ARVADA, Colo. (CBS4)– The second episode in the online series “Amplify” by the Arvada Center premiered Friday showcasing local Black male artists. Created in response to calls of racial injustice and the criticism of the theater industry lacking diversity, online episodes features performances of dance, plays, poems, and songs.
“The Arvada Center recognizes that they haven’t done enough work to have diverse voices on their stage and in their work,” Betty Hart told CBS4 on Friday. “During this time, they wanted to find a way to use their platform to help amplify Black voices.”
A professional actor and director based in Colorado, Hart was approached by the Arvada Center to create online content during the COVID-19 pandemic for their audience. She asked 15 Black men who are local artists to pick the work they wanted to perform for “Amplify” over multiple episodes.
“We wanted to hear from Black male artists, what was on their heart, their mind, and their spirits during this time,” she said on a video conference call. “For too long, people of color haven’t had the same level of opportunities in theater.”
The move by the Arvada Center comes as people of color in this profession across the nation have called out leaders in a campaign called “We See You, White American Theater” launched in June. They are advocating for more inclusion of Black, Indigenous, and People of Color or BIPOC artists.
“Well I think that speaks to the power of having versatility and having diverse voices,” Hart said. “We can do a little bit of everything, and that’s kind of what’s at the heart of theater artists, theater artists are versatile people capable of telling different stories.”

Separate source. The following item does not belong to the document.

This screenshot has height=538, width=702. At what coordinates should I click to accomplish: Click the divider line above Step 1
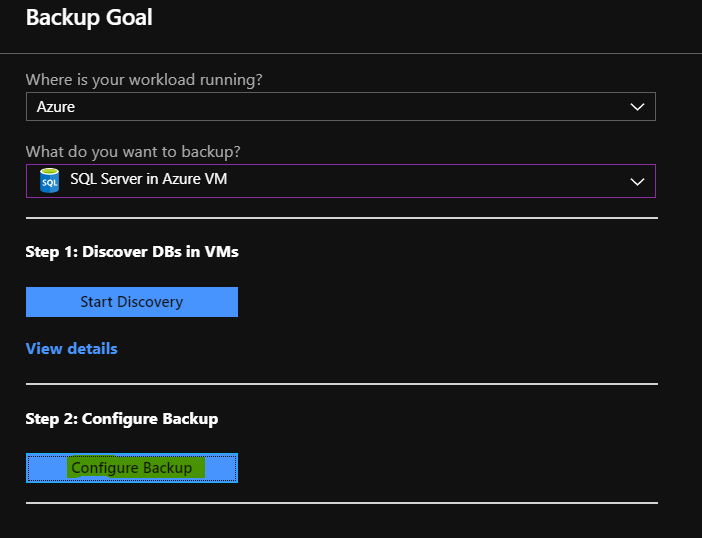click(x=342, y=218)
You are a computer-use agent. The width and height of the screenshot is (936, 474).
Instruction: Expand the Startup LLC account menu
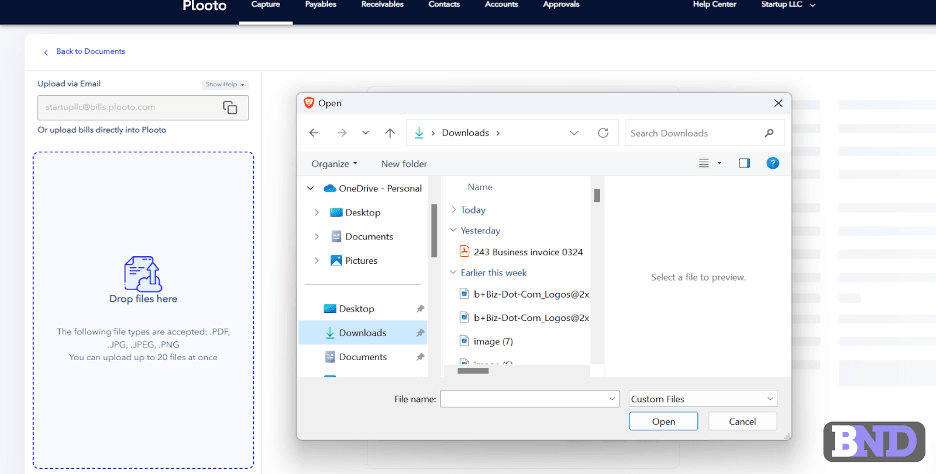click(x=784, y=5)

The first episode of “Amplify” debuted online in June with singers choosing the Black national anthem and a piece from “Les Misérables.” Other artists performed the words of Shakespeare and Dr. Martin Luther King, Jr. Following episodes will include dancer and musicians, Hart announced Friday that they are also developing episodes with Black women.

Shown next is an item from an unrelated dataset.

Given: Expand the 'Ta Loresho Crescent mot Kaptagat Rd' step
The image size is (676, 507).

“It gives the actors the chance to create, which is a beautiful thing,” she said. “It really helps the artist’s soul to be able to create.”

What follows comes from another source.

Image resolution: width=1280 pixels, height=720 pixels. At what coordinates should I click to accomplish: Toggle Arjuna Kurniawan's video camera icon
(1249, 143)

Hart hopes more projects like “Amplify” will change the tradition of Black stories usually limited to February for Black History Month or casting limited to those roles only specified as a person of color. She says the default in theater is white, so even when a character has no race, the actor cast is usually white.
“The Arvada Center is representative of America,” Hart said. “Arvada Center and the Arvada community and America have a desire to hear voices that are different than theirs.”
The project and the plans for more content like it are not only a reflection of the desire within the arts organization but also an interest from the public. While it keeps artists working during a pandemic, it is also providing new material to an audience that has already said it wants more. Hart says initial feedback has asked for the series to continue and has suggested other projects highlighting the Black experience.
“There is value when we lean and discover that someone who doesn’t look like me can tell me something that tells me and teaches me something about myself,” Hart said. “I think that’s kind of the American story at its heart, or the best parts of America when we do it right.”
She says this issue is not just among Black performers but also Latinx, Asian, and the LGBTQ communities. Hart considers “Amplify” a gift from the city of Arvada at a time when building bridges and connecting over the arts has more value than ever.
“The beautify of theatre is that it’s a tool to build empathy and I think it’s clear that our country right now needs empathy more than ever,” she said.